De repente, un balón de un niño se detuvo junto al papel, aunque sin llegar a tocarlo. Seguro que, en breve, aparecería un muchacho para recuperar su balón. Y tal vez, pensó, esperanzado, se daría cuenta de la existencia del papel y lo cogería del suelo. Aunque solo fuera por esas dos palabras: Feliz Navidad.

Pero empezaron a pasar las horas y el balón seguía estando en el mismo sitio en el que se había detenido. ¡No podía ser cierto! Un niño siempre acudía a buscar su balón. Pero estaba claro que aquel espacio estaba destinado a los elementos solitarios o, peor incluso, abandonados.
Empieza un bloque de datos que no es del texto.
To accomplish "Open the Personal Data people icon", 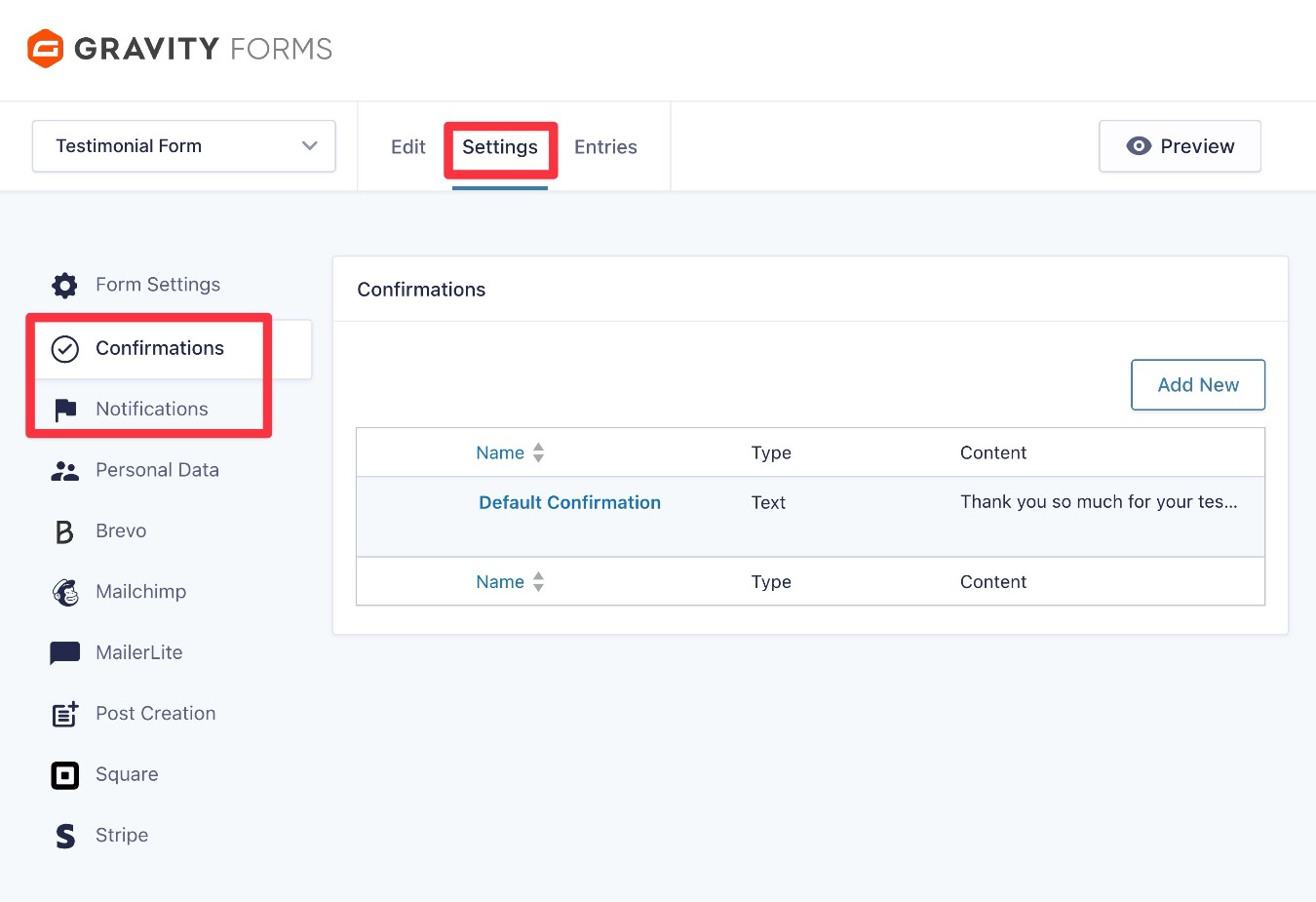I will point(64,470).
La silueta empezó a moverse, inquieta, de un lado a otro de la habitación. Trataba de dar respuestas a todos los interrogantes que le iban surgiendo, pero era muy difícil. ¿Acaso se pueden sanar con cordura los ecos de una guerra? Ya no había misiles bombardeando las calles de las ciudades. Ni se contaban por cientos, cada día, las víctimas de la cruenta batalla entre unos y otros. Pero solo había quedado el silencio. Nada más.
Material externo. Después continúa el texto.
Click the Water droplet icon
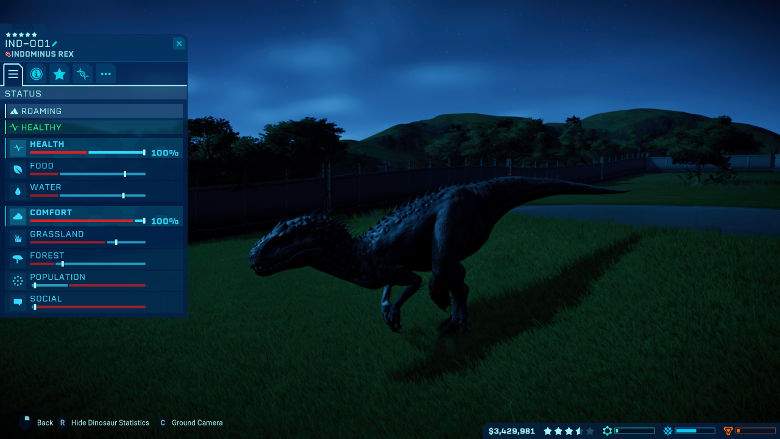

Se volvió a acercar a la ventana de su vivienda y desplazó la vista a su alrededor. El resto de los edificios estaban destruidos y los escombros se sucedían a lo largo de la vía. No muy lejos, un gato se coló entre varias piedras, sin dejar de maullar y buscando comida. Y cuando ya empezaba a dar por cierto que, quizá, pudiese ser el único ser humano que había sobrevivido al conflicto en aquel espacio que un día fue un barrio residencial, se percató de que, al final de la calle, unas luces se mostraban con intermitencia entre los restos de una casa. Espero unos instantes para ver si había alguien que se moviera en aquel punto y, poco a poco, empezó a sonreír al darse cuenta de que unos padres y sus hijos permanecían cobijados entre las vigas que todavía se mantenían intactas de su casa.

Después, volvió a posar la mirada en el papel que se hallaba en la acera y se sintió reconfortado al leer, una vez más, aquellas dos palabras que le devolvían un atisbo de humanidad: Feliz Navidad. Tal vez fuese el comienzo de un mundo en paz. Tal vez, los seres humanos hubiesen comprendido que en sus corazones también hay lugar para la bondad. Mientras tanto, él se quedaría esperando en aquel rincón de su casa. No tenía prisa. Se dedicaría a captar todos los detalles de lo ocurrido para poder contarlos después. Sería el cronista de la verdad. Para que nadie, nunca más, volviera a dejarse vencer por el odio de las mentiras.